Admittedly, the tainted amount was not recovered from the appellant-A1. The appellant is not the authority to make entries in the Record of Rights, though he was handling the file on the directions of the Mandal Revenue Officer. In the light of the aforementioned circumstances, the prosecution is under a duty to project the clear picture as to the demand and acceptance of bribe. A presumption under Section 20 of the Act could be drawn against the appellant to the effect that he received the tainted amount for doing some official favour only when the prosecution is successful in proving that there is voluntary acceptance of tainted amount by the appellant. In this case, the material available on record does not reveal that the appellant voluntarily accepted the tainted amount from PW 1. Therefore, the learned trial Court in my view is not correct in raising a presumption against the appellant under Section 20 of the Act. Even if any such presumption is raised as was done by the learned trial Court, the accused could be able to rebut the presumption not only by adducing direct evidence but also by showing the circumstances which probabalise his version. The circumstances, which are pointed out hereinabove, clearly reveal that the appellant did not in fact demand or accept the bribe.

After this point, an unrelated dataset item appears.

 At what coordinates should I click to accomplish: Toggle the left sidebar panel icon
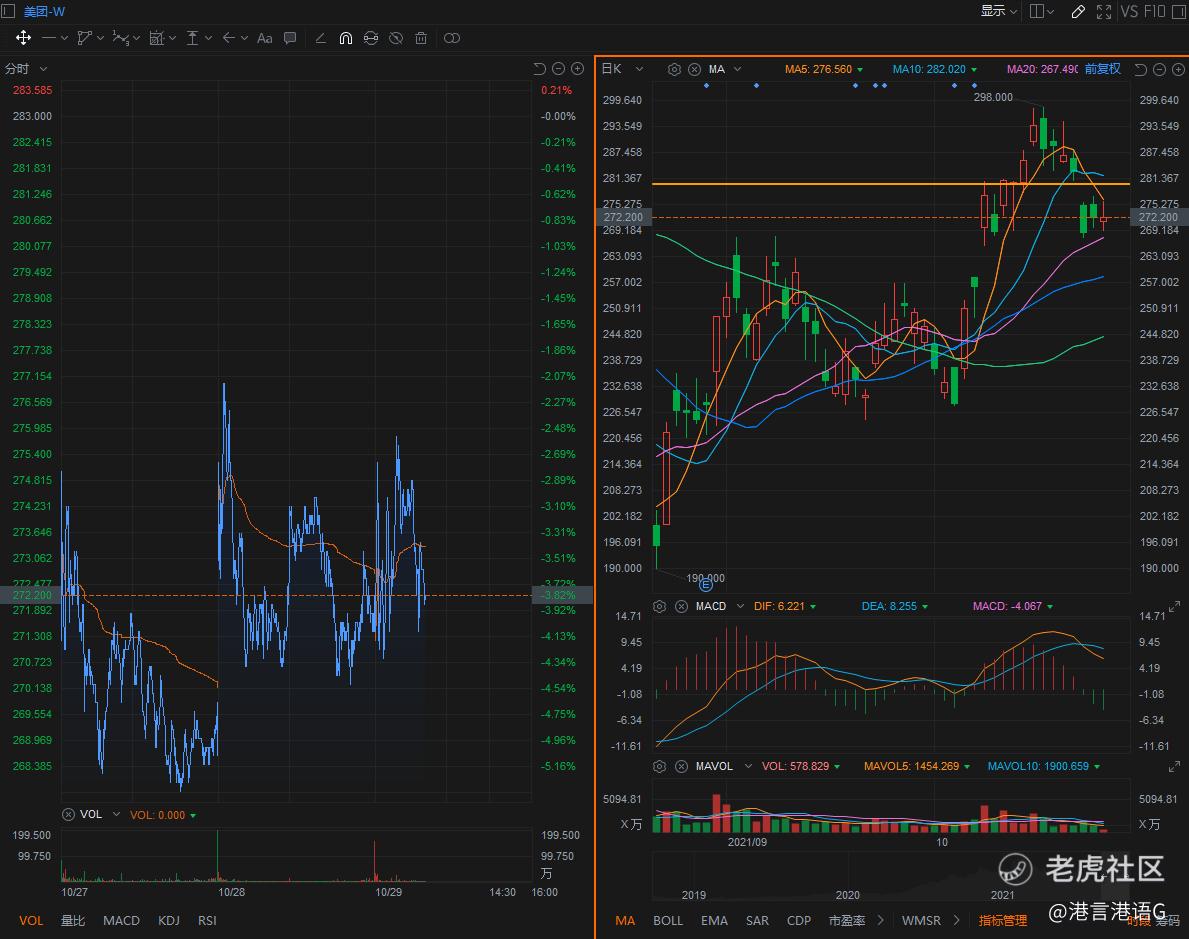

The crucial aspects in this case which cast shadow on the purity of the prosecution case are that the prosecution failed to explain as to why it withheld the evidence of LW8, MRO, Maheswaram and also as to why the amount was ultimately intended to be given to the Mandal Revenue Officer, Kandukur. 13. In view of all these circumstances, I am of the considered view that even though the appellant/A1 is entitled for benefit of doubt, the learned trial Court erroneously convicted him for the offence under Sections 7 and 13(1)(d)(i)(ii) read with Section 13(2) of Prevention of Corruption Act, 1988. The appellant/A1 is therefore entitled for acquittal. 14. For the foregoing reasons, the conviction and sentence passed against the appellant/ A1 by the trial Court are set aside and the appellant/A1 is acquitted of the offences with which he stood charged. The fine amount, if any, paid by the appellant/A1 shall be refunded to him. The appeal is allowed.